Wols left them shouting at the Hydro man. It was too easy to get yourself jammed up. One wrong word, one wrong move could get you denounced. You didn’t want that, no sir. That was curtains for an ordinary citizen. Wols kept walking. The horrible trees and the black lines roping them together, linking them, blotted out all the beauty. It made Wols grit his teeth. Also, a bad smell wafted from the park.


A man walking an enormous dog crossed paths with him. The man’s face was red and raw as if he had just endured a face peel. Perhaps this explained the sneer.


“What the hell’s going on?” he asked Wols.


Wols watched the dog, complaisant enough in demeanour, yet his bulk intimidated him.


“That’s a very big dog,” he said.


“That’s a very obvious observation,” said the man, leaning forward. “You seem like a very sharp guy with lots of interesting things to say. Now, about the park.”


“I really don’t know what’s going on,” Wols said, watching the dog, who was now glaring at him. “Uh, someone said it was hair.”


Hair?” said the man, widening his bloodshot eyes. “Must have been some friggin giant if that was the case. Eh, don’t you think? Eh, sharp guy? I mean a really big fucker, right? Huge. Like Jack and the Beanstalk big hahaha. Right?”

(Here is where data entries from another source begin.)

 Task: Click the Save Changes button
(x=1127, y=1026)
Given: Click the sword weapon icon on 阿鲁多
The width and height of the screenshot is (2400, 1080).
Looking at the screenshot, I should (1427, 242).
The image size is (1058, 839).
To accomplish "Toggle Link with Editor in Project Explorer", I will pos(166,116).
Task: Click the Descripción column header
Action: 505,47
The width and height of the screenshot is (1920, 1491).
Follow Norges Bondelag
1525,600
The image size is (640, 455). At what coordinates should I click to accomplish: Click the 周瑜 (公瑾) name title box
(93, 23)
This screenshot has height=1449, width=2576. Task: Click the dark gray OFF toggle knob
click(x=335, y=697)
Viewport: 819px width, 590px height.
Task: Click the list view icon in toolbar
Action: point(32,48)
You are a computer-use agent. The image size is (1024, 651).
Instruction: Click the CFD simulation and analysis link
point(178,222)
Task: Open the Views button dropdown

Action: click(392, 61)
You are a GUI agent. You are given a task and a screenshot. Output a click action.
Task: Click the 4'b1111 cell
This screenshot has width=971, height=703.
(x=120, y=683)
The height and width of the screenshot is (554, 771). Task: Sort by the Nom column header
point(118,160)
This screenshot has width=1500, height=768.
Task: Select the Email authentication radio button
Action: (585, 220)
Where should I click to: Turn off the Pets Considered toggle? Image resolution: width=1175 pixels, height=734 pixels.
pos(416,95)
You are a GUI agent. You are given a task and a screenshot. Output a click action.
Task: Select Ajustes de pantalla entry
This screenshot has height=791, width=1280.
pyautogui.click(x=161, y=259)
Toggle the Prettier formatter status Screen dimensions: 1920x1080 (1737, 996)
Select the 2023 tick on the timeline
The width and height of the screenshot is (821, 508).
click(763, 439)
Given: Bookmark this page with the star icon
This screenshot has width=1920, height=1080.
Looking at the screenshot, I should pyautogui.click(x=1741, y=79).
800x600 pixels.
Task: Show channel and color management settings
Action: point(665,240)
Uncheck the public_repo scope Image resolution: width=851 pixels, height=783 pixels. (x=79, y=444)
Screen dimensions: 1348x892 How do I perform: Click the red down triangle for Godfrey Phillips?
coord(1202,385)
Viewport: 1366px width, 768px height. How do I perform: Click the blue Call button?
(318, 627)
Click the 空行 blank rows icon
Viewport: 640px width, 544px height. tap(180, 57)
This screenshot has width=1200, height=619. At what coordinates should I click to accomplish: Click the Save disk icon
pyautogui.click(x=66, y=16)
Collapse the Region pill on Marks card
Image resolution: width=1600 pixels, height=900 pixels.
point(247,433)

The dog bared his teeth. Had he wanted to rip Wols to pieces, he easily could have. Well, it wouldn’t have been easy. Wols would have put up a fight. But in the end the dog would have ripped him to pieces. A painful way to go. If the master decided that Wols had offended him, he could sic the dog on him, no problemo. And it seemed that this was a man ill at ease with himself, unwell, outraged, perhaps even deranged, but in any case looking for trouble. Wols wanted no trouble. He started walking away.


“Where you going?” the man said.


Wols waved at him. Another time.


“Don’t you walk away away from me, dude! Don’t fucking do it!”


Wols couldn’t bother engaging. Engaging only led to conflict. He had no truck for conflict. He continued walking. The man continued yelling behind him. The dog joined in, barking. And with the park all messed up like that, and his walk diminished, Wols just wanted to go home. The world was becoming a strange and unforgiving place. The old world glittered in his memory like a broken glass bowl.


A car passed, faces peering from its windows like goldfish.